Biopsia líquida. El equipo tiene puesta a punto la técnica de biopsia líquida centrada en la caracterización genética del ADN tumoral circulante en muestras de plasma y orina de pacientes. En este sentido, el equipo se ha centrado en la utilidad de la biopsia líquida como herramienta en la oncología pediátrica dentro del consorcio CIBERONC. El presente equipo colabora con el grupo de los profesores F. Speleman y J. Vandesompele en la obtención de firmas de miRNA desde suero de pacientes españoles con NB.
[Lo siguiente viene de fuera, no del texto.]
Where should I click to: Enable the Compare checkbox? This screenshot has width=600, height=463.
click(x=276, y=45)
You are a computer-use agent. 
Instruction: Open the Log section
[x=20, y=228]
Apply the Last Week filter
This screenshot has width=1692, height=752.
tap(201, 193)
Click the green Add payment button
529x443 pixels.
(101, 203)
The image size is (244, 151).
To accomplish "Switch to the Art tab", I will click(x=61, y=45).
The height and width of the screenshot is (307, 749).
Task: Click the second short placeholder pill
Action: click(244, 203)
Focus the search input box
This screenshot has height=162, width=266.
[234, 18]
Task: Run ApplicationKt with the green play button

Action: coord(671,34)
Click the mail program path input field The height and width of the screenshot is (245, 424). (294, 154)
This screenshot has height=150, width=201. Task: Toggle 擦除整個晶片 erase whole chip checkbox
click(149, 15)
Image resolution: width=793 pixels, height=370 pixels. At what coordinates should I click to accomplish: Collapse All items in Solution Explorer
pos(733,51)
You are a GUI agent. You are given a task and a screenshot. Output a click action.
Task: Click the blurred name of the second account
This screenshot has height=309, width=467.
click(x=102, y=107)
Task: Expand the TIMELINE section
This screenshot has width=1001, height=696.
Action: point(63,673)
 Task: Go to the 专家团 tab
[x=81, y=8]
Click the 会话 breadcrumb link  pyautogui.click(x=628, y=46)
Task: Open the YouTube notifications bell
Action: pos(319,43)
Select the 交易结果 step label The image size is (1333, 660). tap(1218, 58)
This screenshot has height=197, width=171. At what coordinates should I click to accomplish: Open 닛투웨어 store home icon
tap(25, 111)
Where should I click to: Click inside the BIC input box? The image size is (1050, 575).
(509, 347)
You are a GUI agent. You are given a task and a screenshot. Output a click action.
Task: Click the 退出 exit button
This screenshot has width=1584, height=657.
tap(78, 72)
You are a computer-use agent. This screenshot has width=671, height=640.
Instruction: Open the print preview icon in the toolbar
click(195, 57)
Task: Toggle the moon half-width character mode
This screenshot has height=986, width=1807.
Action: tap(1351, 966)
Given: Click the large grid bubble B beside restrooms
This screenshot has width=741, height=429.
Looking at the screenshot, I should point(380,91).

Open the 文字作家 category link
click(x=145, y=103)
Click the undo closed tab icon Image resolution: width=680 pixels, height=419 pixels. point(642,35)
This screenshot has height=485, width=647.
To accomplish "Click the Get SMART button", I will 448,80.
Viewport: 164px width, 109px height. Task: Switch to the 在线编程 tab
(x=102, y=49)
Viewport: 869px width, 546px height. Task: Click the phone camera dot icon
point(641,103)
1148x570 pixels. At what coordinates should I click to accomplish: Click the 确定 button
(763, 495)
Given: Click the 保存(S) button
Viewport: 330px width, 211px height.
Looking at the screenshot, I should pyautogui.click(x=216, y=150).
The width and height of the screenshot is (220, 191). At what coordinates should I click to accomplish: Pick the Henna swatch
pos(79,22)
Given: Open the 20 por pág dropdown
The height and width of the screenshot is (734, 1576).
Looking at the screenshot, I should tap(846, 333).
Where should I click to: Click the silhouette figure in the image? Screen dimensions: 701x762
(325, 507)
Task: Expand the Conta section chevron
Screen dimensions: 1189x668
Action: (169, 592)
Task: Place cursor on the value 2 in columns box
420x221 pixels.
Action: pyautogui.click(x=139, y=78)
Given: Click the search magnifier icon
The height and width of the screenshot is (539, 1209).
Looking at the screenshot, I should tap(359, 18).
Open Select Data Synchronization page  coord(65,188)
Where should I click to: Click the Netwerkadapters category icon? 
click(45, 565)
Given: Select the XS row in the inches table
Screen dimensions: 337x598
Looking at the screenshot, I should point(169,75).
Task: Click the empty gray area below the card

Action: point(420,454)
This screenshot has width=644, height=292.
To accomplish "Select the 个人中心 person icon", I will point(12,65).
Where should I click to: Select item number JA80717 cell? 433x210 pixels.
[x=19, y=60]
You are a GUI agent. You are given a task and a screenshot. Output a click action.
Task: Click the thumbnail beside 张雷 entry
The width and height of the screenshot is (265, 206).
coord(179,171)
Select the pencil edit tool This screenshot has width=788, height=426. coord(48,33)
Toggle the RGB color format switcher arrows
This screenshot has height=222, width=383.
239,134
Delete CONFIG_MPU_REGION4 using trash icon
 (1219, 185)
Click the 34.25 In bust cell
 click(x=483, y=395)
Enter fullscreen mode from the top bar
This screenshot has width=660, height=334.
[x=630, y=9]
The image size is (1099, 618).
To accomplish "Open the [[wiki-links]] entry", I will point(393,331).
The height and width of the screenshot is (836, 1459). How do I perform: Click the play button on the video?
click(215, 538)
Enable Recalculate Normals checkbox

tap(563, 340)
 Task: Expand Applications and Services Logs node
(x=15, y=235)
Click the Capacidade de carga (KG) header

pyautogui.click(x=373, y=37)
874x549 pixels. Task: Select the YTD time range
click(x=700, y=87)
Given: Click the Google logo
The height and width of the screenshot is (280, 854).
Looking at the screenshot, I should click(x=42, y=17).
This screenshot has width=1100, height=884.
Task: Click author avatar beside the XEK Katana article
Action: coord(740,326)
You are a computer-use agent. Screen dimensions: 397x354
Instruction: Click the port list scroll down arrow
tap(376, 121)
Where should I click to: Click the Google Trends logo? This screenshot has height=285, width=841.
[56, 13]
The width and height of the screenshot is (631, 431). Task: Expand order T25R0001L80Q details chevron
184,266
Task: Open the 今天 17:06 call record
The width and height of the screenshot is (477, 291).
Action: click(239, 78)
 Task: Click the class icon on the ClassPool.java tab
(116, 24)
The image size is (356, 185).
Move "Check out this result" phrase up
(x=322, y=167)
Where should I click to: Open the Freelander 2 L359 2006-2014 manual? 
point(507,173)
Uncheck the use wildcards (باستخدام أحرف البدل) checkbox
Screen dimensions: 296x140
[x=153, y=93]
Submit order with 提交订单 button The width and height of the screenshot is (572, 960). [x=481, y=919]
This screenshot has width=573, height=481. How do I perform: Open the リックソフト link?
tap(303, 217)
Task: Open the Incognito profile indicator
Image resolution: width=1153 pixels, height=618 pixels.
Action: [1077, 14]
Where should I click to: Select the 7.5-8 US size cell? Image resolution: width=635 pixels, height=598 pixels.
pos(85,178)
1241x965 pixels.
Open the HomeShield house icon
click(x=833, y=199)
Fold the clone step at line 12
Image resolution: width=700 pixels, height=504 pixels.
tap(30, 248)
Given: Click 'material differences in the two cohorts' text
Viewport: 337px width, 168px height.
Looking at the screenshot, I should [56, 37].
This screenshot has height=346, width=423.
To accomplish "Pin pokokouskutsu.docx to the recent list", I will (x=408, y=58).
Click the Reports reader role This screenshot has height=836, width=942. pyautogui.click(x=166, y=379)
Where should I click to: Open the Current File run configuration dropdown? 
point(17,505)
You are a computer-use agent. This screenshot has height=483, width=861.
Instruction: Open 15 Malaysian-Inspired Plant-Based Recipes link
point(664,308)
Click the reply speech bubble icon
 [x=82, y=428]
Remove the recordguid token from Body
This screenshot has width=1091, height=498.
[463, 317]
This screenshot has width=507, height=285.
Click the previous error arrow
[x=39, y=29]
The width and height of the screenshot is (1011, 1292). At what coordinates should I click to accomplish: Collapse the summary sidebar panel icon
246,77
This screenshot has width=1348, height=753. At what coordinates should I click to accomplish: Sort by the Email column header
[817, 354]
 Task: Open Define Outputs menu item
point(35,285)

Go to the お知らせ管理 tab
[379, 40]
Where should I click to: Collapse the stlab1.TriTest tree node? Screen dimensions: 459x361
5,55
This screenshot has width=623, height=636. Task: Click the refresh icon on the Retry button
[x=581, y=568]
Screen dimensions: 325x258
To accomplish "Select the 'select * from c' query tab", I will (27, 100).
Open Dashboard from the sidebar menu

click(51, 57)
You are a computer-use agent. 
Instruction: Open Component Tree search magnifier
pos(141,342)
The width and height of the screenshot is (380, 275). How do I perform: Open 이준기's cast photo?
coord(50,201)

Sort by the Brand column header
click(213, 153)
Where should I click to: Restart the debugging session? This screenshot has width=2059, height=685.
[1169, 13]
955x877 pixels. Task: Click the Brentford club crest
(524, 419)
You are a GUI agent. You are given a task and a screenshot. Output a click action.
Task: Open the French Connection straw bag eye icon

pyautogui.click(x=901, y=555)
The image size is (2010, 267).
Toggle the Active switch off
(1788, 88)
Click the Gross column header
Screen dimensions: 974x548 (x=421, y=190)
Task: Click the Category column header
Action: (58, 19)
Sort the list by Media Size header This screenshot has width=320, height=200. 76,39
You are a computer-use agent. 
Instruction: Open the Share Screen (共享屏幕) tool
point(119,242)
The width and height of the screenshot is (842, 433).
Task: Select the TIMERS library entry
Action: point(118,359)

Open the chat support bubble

Experimentación in vitro e in vivo en 2D. El equipo trabaja con xenotranplantes de tumores neuroblásticos humanos en ratones immunodeficientes y ratones deficientes para ciertos elementos de la MEC susceptibles de ser dianas terapéuticas. Realizamos el análisis genético de las biopsias tumorales sólidas y líquidas, así como la caracterización de los elementos de la MEC, con los métodos de Patología digital basada en análisis de imagen microscópica. Resultados de esta investigación hasta octubre 2020 recogidos en la tesis doctoral de Rebeca Burgos-Panadero.

Modelos de cultivo en 3D. Mediante una estrecha colaboración con el grupo del Dr J Samitier (IBEC/CIBERBBN) estamos desarrollando diversas estructuras biopimpresas y estudiando las implicaciones de la biotensegridad en la oncología del neuroblastoma.  

Nanomedicina. El grupo participa junto con el grupo liderado por la Dra. M Blanco (UN) en el desarrollo de nanoparticulas (NP) dirigidas a dianas de la matriz extracelular en tumores neuroblasticos in vitro e in vivo. Estamos validando (2021) las dianas terapéuticas optimas obtenidas in vitro de inhibidores de la MEC y citotoxicos en NP en ratones VN-KO.

Manejo, gestión y diseño de base de datos y bancos de muestras. El grupo tiene experiencia en el tratamiento de datos clínico-biológicos, material tumoral y derivados, procedente de pacientes españoles afectos de NB vienen siendo custodiados desde 1992 y adecuadamente almacenados en una base de datos diseñada para tal fin, Neupat.

Participación como miembros de los subcomités de Estudios de Patología y Estudios de Biología de la Sociedad Europea de Oncología Pediátrica desde 1996. Elaboración y estandarización de la nomenclatura diagnóstica adaptada a las nuevas necesidades y avances de las nuevas tecnologías. Contribución en relación al desarrollo y aplicación de nuevas terapias personalizadas en el contexto internacional del grupo Europeo (SIOPEN).